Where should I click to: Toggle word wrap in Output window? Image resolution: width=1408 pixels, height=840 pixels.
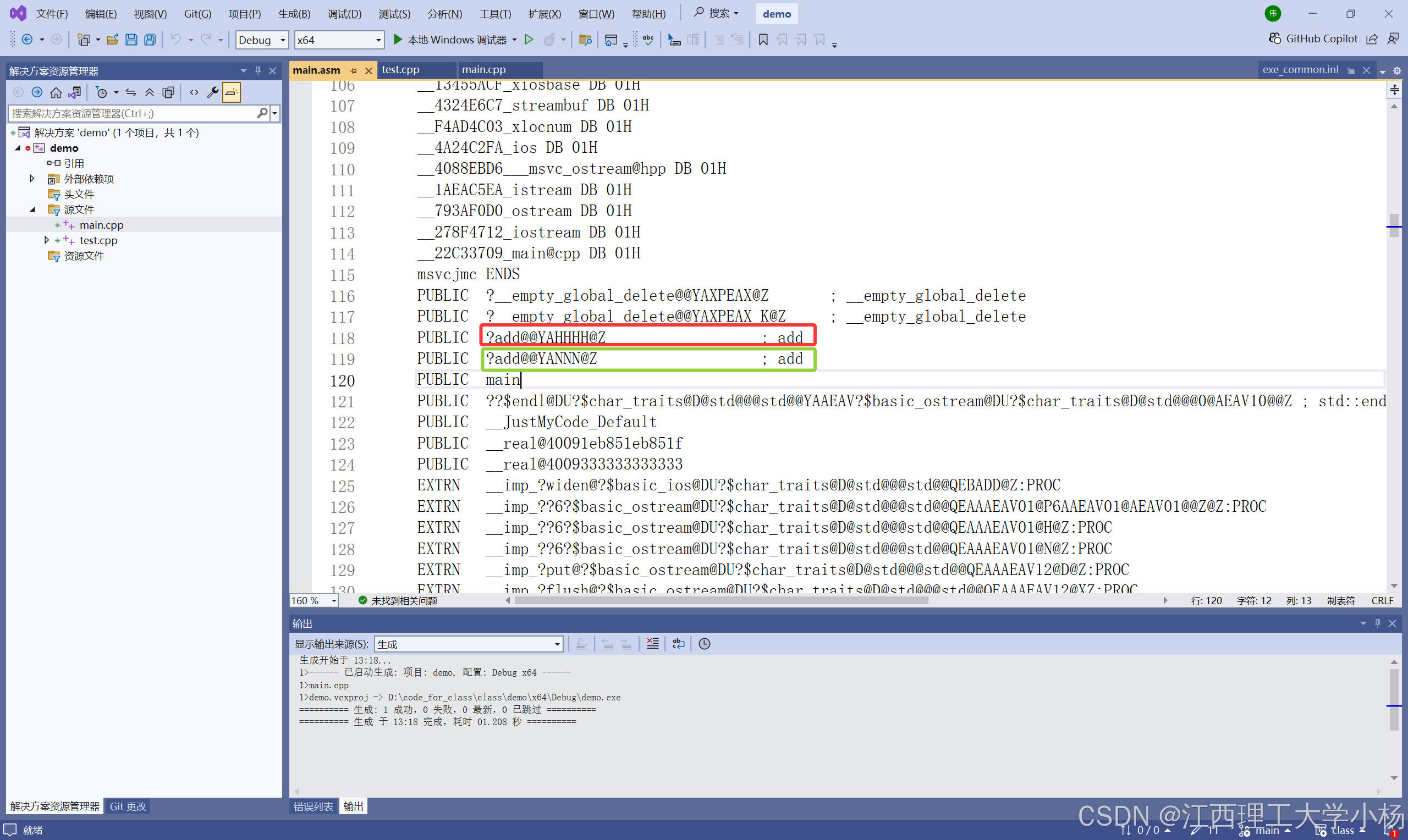coord(678,644)
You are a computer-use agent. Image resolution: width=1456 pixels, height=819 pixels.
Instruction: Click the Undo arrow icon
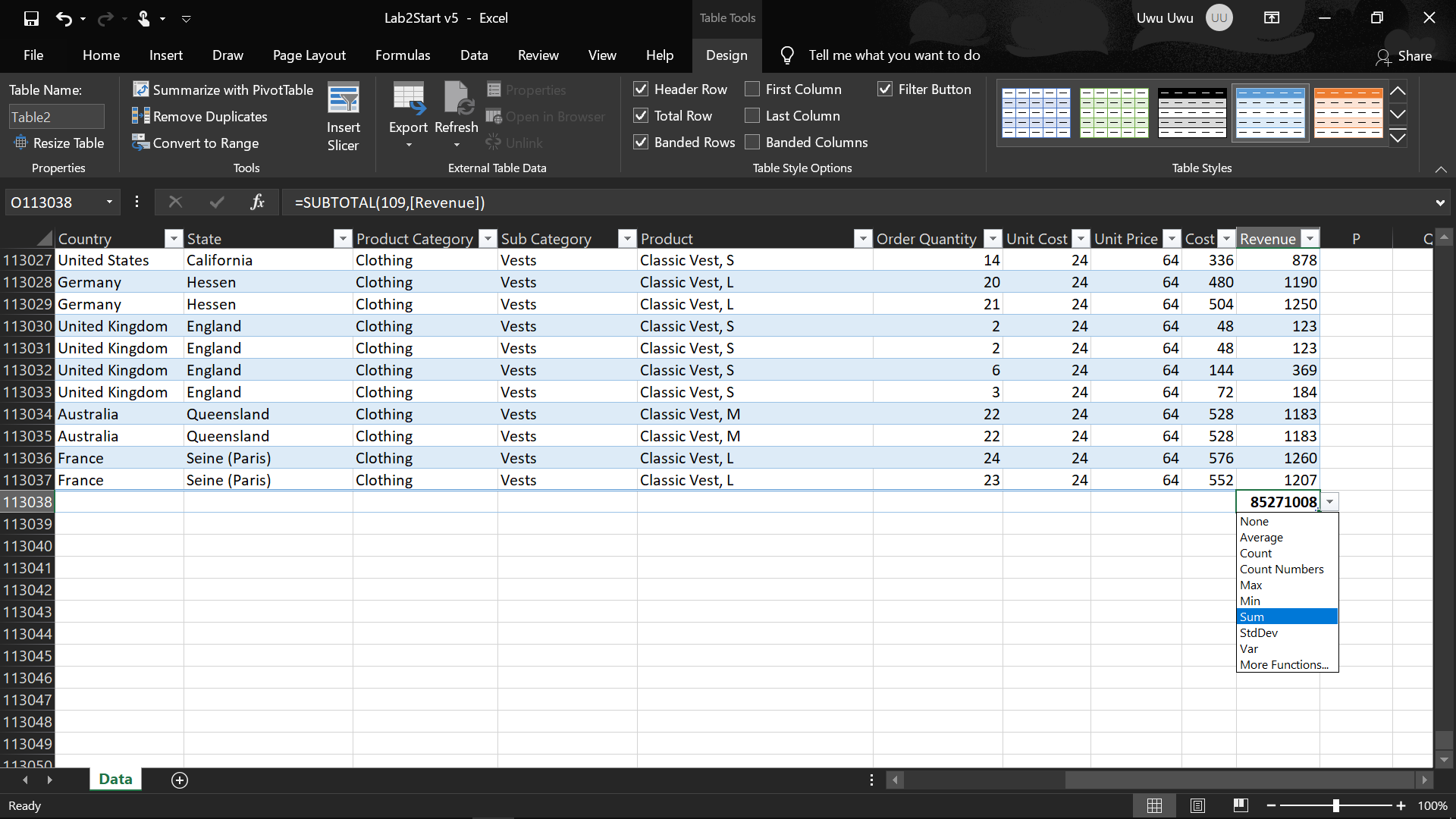pos(64,18)
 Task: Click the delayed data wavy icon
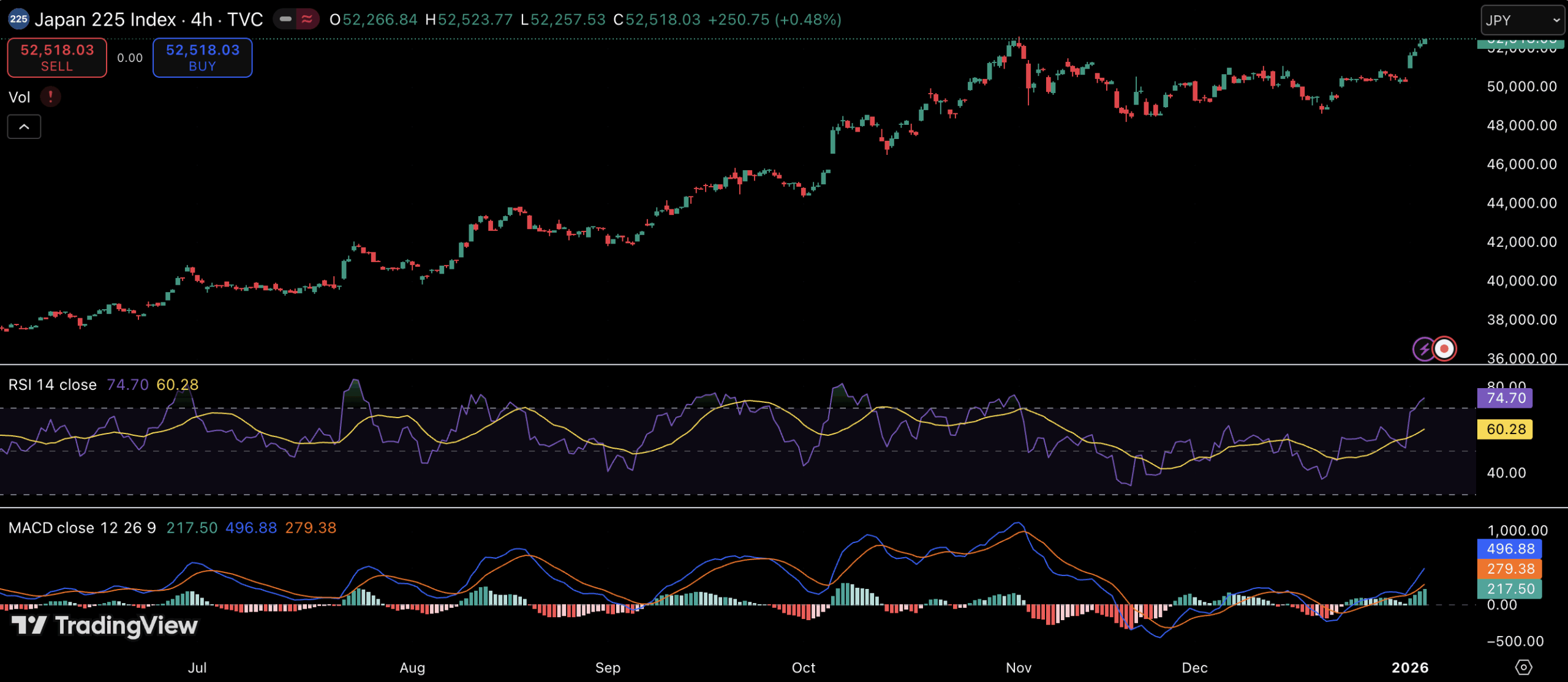click(307, 19)
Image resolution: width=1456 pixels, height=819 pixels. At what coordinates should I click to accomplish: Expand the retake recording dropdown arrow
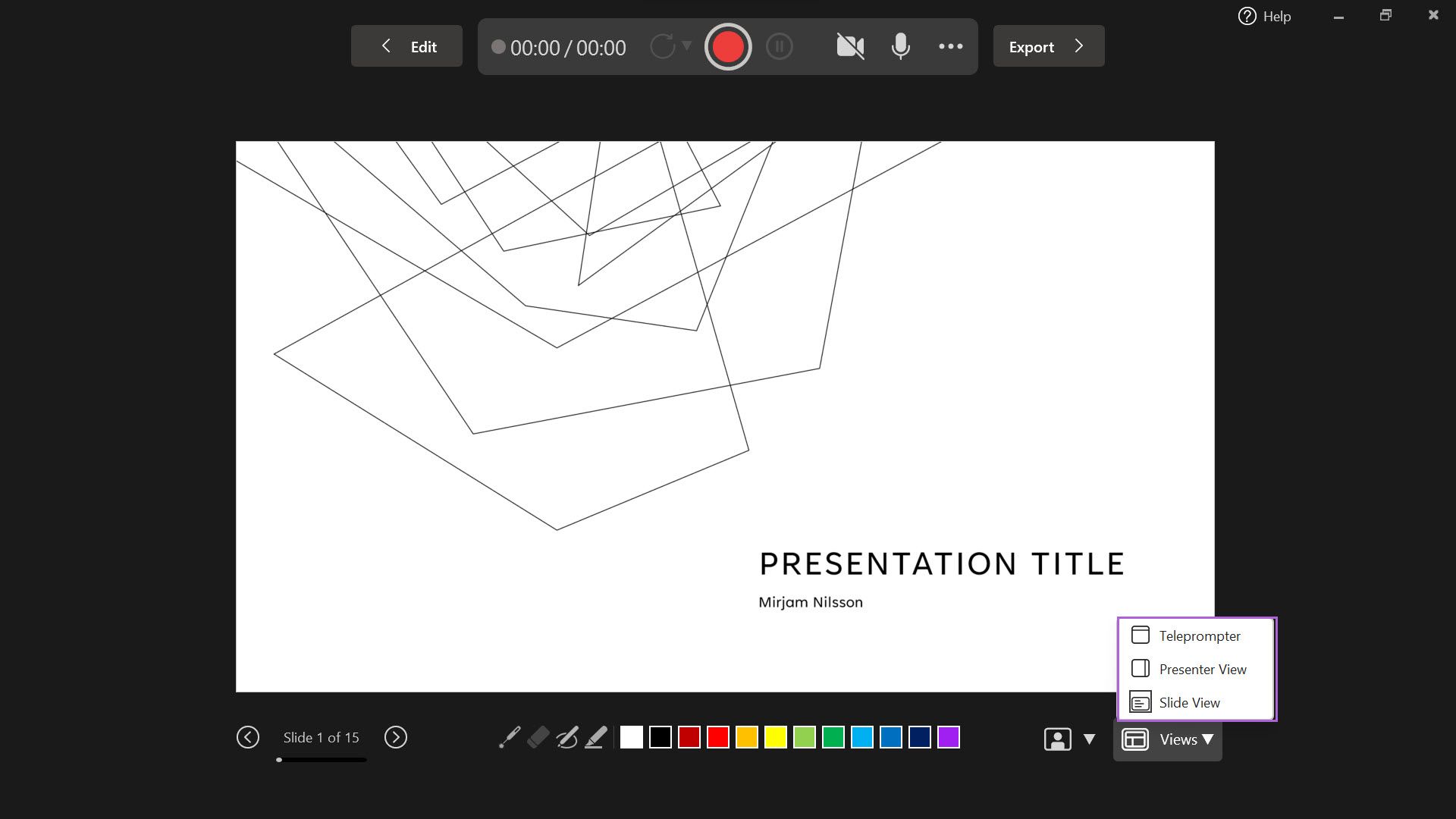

========================================================================

* Directions: Please copy the records above word for word, leaving out every picture.

* Output of the task:
Where should I click to: Toggle word wrap in Output window? Image resolution: width=1408 pixels, height=840 pixels.
coord(678,644)
You are a computer-use agent. Image resolution: width=1456 pixels, height=819 pixels.
Instruction: Click the Undo arrow icon
pos(64,18)
 Task: Click the delayed data wavy icon
click(307, 19)
Image resolution: width=1456 pixels, height=819 pixels. At what coordinates should I click to accomplish: Expand the retake recording dropdown arrow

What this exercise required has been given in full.